Once starvation had done its work against the defenders of the city, anyone who was trying to escape would be crucified in full view of the city. The starvation was so severe that a Jewish historian named Josephus, who was on hand during the siege wrote that some Jews resorted to cannibalism and mothers even ate their children just to stay alive. After a 6 month siege, the outer wall had collapsed. They had even pried apart the huge stones of the temple in order to get the gold that had melted and flowed into the cracks. Thus, quite literally, not one stone was left standing upon another.
The sacred house was completely decimated, and the massive flames reached the skies. In all, Josephus records that a mind-blowing 1.3 million Jews were slaughtered during the six-month siege in Judah.
The destruction of Jerusalem signaled the second exile of Israel.
Although for the next 1900 years the Jews would have no authority in the land of Israel, the Jews did not forget Jerusalem or the Temple Mount. Throughout time, their daily prayer was for the rebuilding of the Temple there. Jews already tried to rebuild the Temple. In 363 A.D the opportunist Roman Emperor Julian the Apostate encouraged the Jews to rebuild their Temple. To carry out the project, Jews from all over gave from their wealth upon the projected work of rebuilding the Temple. Then sudden tragedy struck, the terrible balls of fire kept bursting forth near the foundations of the Temple, some of the workmen were burned to death; and since in this way the building was stopped, never again to be restarted.
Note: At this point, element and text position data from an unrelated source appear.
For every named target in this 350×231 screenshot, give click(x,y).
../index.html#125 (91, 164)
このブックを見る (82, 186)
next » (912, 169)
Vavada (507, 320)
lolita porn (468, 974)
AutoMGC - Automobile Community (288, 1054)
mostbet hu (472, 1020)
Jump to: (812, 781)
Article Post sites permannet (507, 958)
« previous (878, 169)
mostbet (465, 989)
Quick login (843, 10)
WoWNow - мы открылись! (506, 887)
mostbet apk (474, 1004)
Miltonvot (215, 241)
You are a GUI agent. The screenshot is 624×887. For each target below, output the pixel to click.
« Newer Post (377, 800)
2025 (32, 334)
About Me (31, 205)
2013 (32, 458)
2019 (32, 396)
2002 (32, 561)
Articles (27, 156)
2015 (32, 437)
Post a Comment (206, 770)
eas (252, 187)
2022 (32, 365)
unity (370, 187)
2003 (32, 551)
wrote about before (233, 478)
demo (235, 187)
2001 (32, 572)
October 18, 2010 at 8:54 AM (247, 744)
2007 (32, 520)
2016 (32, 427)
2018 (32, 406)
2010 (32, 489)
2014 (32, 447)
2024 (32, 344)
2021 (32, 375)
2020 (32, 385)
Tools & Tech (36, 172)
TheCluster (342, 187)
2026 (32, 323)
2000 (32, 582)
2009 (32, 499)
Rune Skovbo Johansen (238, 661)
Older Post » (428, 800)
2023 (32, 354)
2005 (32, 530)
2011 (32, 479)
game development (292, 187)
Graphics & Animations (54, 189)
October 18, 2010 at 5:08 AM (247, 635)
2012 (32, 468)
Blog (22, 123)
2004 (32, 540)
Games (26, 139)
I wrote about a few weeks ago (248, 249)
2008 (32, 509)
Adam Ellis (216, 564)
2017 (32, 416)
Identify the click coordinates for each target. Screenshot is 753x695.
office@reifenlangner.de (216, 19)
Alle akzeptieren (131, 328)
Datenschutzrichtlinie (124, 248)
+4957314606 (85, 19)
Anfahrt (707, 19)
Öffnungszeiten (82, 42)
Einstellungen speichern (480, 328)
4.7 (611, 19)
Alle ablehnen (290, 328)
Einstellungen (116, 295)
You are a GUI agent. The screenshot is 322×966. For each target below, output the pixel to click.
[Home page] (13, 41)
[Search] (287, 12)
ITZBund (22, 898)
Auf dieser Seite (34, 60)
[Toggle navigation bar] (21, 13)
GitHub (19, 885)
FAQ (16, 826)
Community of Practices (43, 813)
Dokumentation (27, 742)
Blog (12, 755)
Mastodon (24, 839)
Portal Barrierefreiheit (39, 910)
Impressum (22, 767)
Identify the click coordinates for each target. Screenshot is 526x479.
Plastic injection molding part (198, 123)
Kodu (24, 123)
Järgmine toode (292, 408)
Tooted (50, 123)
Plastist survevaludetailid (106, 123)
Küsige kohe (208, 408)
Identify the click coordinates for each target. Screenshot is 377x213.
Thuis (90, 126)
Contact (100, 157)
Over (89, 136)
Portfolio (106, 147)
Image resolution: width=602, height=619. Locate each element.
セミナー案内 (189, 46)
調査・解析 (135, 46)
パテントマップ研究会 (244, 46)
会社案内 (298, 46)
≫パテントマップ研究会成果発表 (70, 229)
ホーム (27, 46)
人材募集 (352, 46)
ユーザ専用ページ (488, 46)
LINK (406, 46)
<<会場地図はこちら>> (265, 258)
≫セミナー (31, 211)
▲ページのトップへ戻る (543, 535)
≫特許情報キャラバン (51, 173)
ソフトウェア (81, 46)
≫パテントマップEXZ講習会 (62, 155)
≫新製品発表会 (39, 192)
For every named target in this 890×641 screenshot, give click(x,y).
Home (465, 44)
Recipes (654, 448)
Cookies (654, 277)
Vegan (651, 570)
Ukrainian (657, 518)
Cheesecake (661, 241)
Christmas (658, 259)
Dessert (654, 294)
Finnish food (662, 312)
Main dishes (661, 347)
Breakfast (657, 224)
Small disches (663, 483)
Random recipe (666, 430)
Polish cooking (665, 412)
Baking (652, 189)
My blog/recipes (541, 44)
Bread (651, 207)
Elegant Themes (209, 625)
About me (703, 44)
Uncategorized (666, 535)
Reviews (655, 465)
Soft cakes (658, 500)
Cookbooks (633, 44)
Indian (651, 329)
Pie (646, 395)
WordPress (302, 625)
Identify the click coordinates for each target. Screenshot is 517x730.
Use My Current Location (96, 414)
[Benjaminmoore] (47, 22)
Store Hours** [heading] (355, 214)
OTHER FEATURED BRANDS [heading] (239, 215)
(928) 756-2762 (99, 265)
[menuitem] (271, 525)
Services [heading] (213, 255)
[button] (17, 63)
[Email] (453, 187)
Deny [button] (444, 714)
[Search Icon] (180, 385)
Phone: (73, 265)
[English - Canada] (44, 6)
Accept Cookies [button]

Over the centuries, its walls have been reddened by the blood of Jews, Babylonians, Persians, armies of Arabs, Crusaders, Ottoman Turks, and the British Empire.
The Jerusalem that remains a region of conflict and violence.

In the aftermath of the 2011 southern Israel cross-border attacks. Eight people were killed, and 40 people were injured after the remains of a bus struck by a suicide bomber was found.
The modern nation of Israel was established in 1948. Still, In Jerusalem, differing ideological views regularly spur heated religious and political debates, which have occasionally led to violent outbursts. Plus, a plan to construct a third Jerusalem Temple on the Temple Mount has outraged Palestinians living in the region. The peace process between these peoples has stalled. When we consider all the conflicts there, the prospects for lasting peace look very dim. Can Jerusalem in the middle east function as the symbol of peace as they expected?
City of Love, new Jerusalem
It may seem very harsh today, but the collapse of Jerusalem in A.D 70 is due to the sin of crucifying Savior Jesus and volunteering the sin. With surprise, a prophecy in the Bible proclaims that there will be a new Jerusalem eventually coming down to the earth from heaven and it will not be the future capital of the descendants of ancient Israel and Judah. It would be the Center of the world. Your Bible teaches that you have to long for it to come down from heaven, not the old one, which is at the center of the Arab-Israeli conflict. New Jerusalem will draw mankind to itself like a magnet to all who live. From near and far, they would go there searching for refuge from their past, present and the meaning of the future. The New Jerusalem is not a physical city.
Rev 21:10 And he carried me away in the Spirit to a mountain great and high, and showed me the Holy City, Jerusalem, coming down out of heaven from God.